TASK PROMPT:
Reproduce the material below verbatim, line for line, leaving out the pictures.
- - - - - - -
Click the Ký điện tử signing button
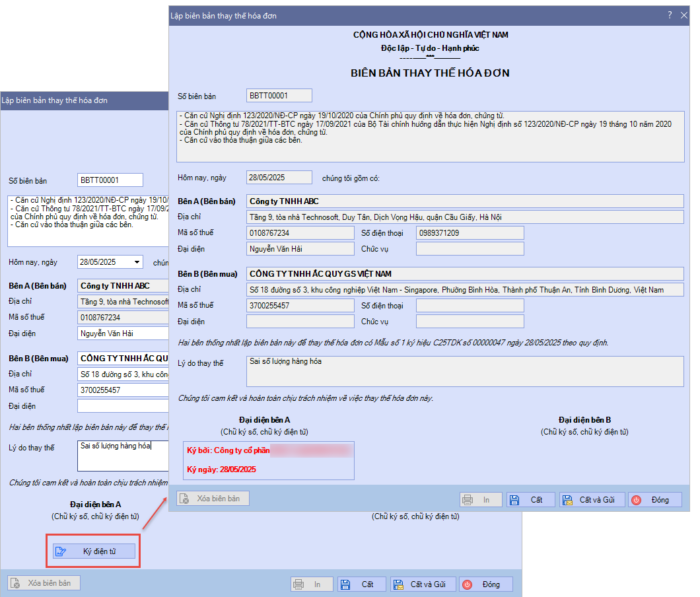The height and width of the screenshot is (597, 700). pos(93,550)
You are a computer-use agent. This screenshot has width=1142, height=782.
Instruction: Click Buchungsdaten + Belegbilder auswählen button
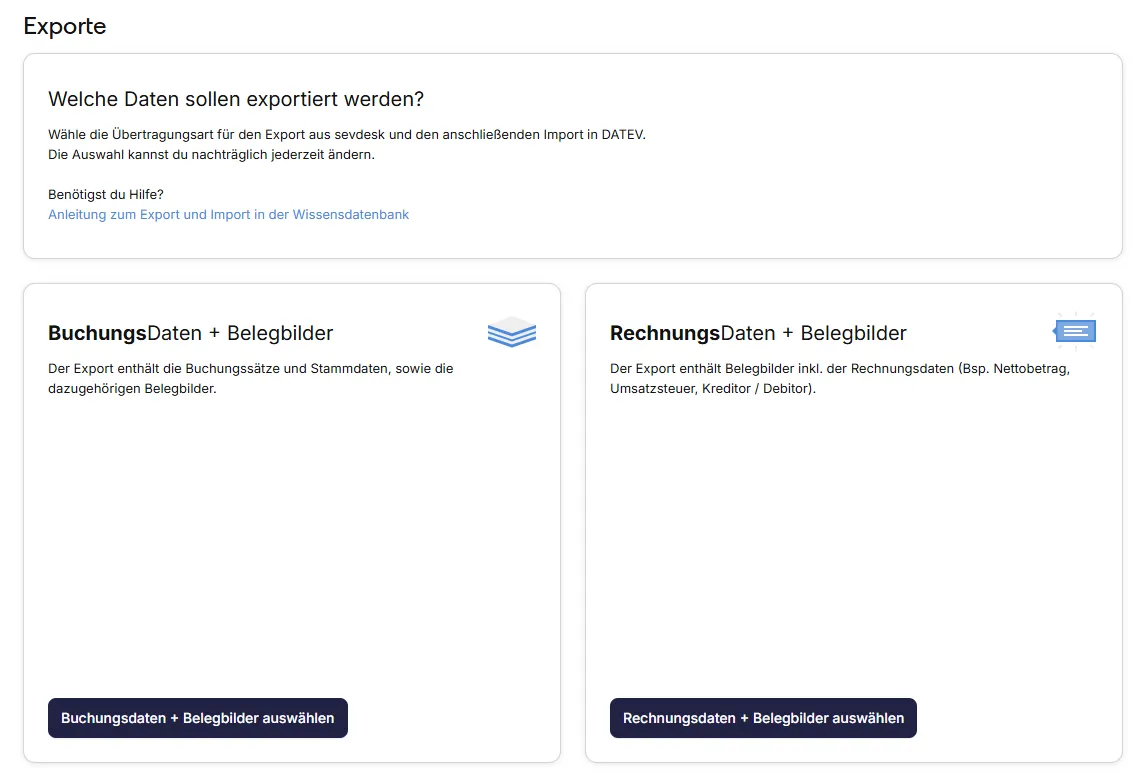pos(197,718)
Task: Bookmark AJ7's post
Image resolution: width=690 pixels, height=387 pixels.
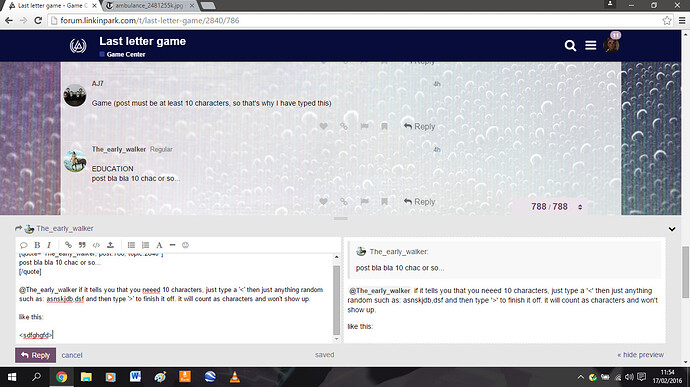Action: 384,126
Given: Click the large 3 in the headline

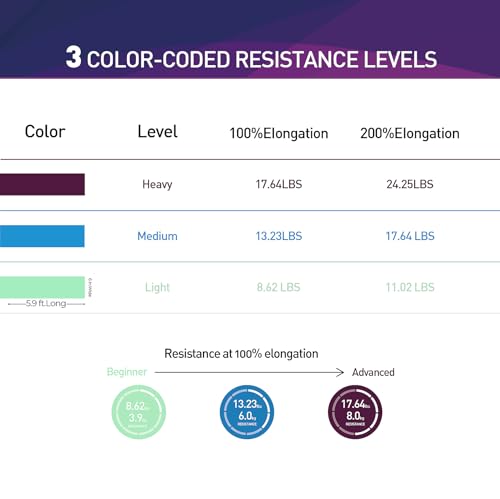Looking at the screenshot, I should pos(73,57).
- - - - - - -
ANSWER FOR THE TASK:
Click the Ký điện tử signing button
The height and width of the screenshot is (597, 700). pos(93,550)
You are a computer-use agent. This screenshot has width=1142, height=782.
Instruction: Click Buchungsdaten + Belegbilder auswählen button
pos(197,718)
Task: Bookmark AJ7's post
Image resolution: width=690 pixels, height=387 pixels.
Action: 384,126
Given: Click the large 3 in the headline

Looking at the screenshot, I should pos(73,57).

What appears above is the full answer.